* 本文 *
# # #

厚労省の公募研究、深山班の主任研究官、深山氏は『ゴーゴーAi』と『ほんとうの診断学』という二冊の書籍で税金を使った科学研究でバイアスを掛けた解析をし、間違った印象を社会に流布したと指摘しても、学者生命に関わる批判には沈黙しています。そして深山班の結果は学会誌の論文になっていません。つまり学術的に評価に値しない研究だったのです。
私の批判は「研究実績のない、画像診断の門外漢である東大教授が、厚労省の公募研究の主任研究官になるのはおかしい」ということで、深山班の研究報告書が科学的に評価に値しないものになっていたことで、私の批判が正当だったと証明されたわけです。
理研の論文捏造問題や降圧剤での製剤会社との不適切な癒着が明るみになっていますが、日本のアカデミズムは芯から腐っていて、腐臭の元凶は東大と霞ヶ関にあると感じていて、その後の情報ではその考えは補強されるばかり。08年に深山班の問題を指摘したあの時にメスが入っていれば学術世界も少しは風通しがよくなっていたのに、と思うと残念です。
今、病理学会の学術的活性度はとても低迷しているように感じますが、その大きな原因はトップのモラル低下にある気がします。
深山班が「解剖ほど役に立たない」と結論づけたAiは12年6月に法律に組み込まれ今回、医師会が小児死亡例でのAi実施のモデル事業を開始するなど着実に歩を進め、今や解剖を凌駕する勢いです。病理解剖は年々減少を続け、年間一万体以下になってしまうのも時間の問題です。

# # #

* 対象データ *
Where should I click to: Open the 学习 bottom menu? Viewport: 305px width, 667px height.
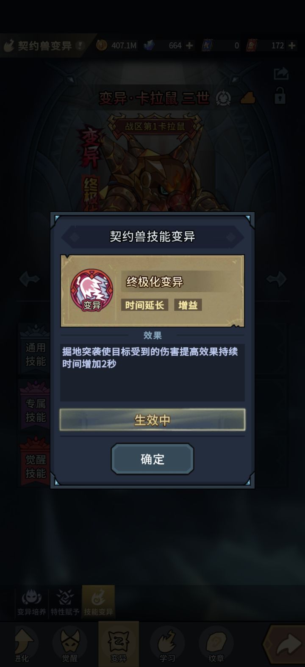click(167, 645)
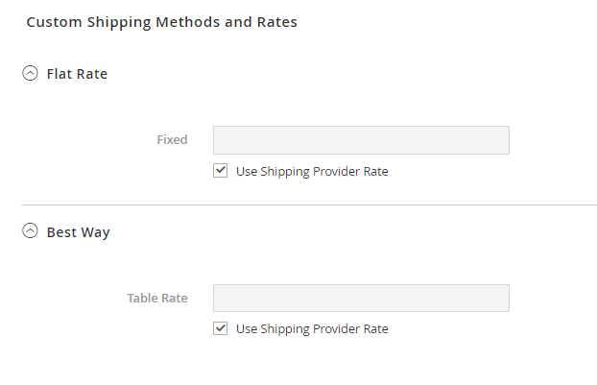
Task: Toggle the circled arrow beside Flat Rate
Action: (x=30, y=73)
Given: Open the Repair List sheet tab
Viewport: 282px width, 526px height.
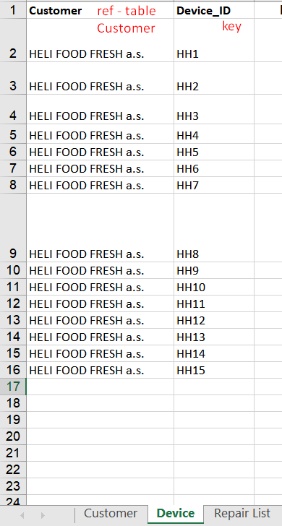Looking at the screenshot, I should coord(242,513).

# # #

* 課題一覧 *
1. 本文の「理研の論文捏造問題や降圧剤で」から「モラル低下にある気がします。」までの部分を、一字も変えずに書き写してください。
2. 本文で「です。」で終わっている文をすべて抜き出してください。

* 解答 *
1.
理研の論文捏造問題や降圧剤での製剤会社との不適切な癒着が明るみになっていますが、日本のアカデミズムは芯から腐っていて、腐臭の元凶は東大と霞ヶ関にあると感じていて、その後の情報ではその考えは補強されるばかり。08年に深山班の問題を指摘したあの時にメスが入っていれば学術世界も少しは風通しがよくなっていたのに、と思うと残念です。
今、病理学会の学術的活性度はとても低迷しているように感じますが、その大きな原因はトップのモラル低下にある気がします。

2.
つまり学術的に評価に値しない研究だったのです。
私の批判は「研究実績のない、画像診断の門外漢である東大教授が、厚労省の公募研究の主任研究官になるのはおかしい」ということで、深山班の研究報告書が科学的に評価に値しないものになっていたことで、私の批判が正当だったと証明されたわけです。
08年に深山班の問題を指摘したあの時にメスが入っていれば学術世界も少しは風通しがよくなっていたのに、と思うと残念です。
深山班が「解剖ほど役に立たない」と結論づけたAiは12年6月に法律に組み込まれ今回、医師会が小児死亡例でのAi実施のモデル事業を開始するなど着実に歩を進め、今や解剖を凌駕する勢いです。
病理解剖は年々減少を続け、年間一万体以下になってしまうのも時間の問題です。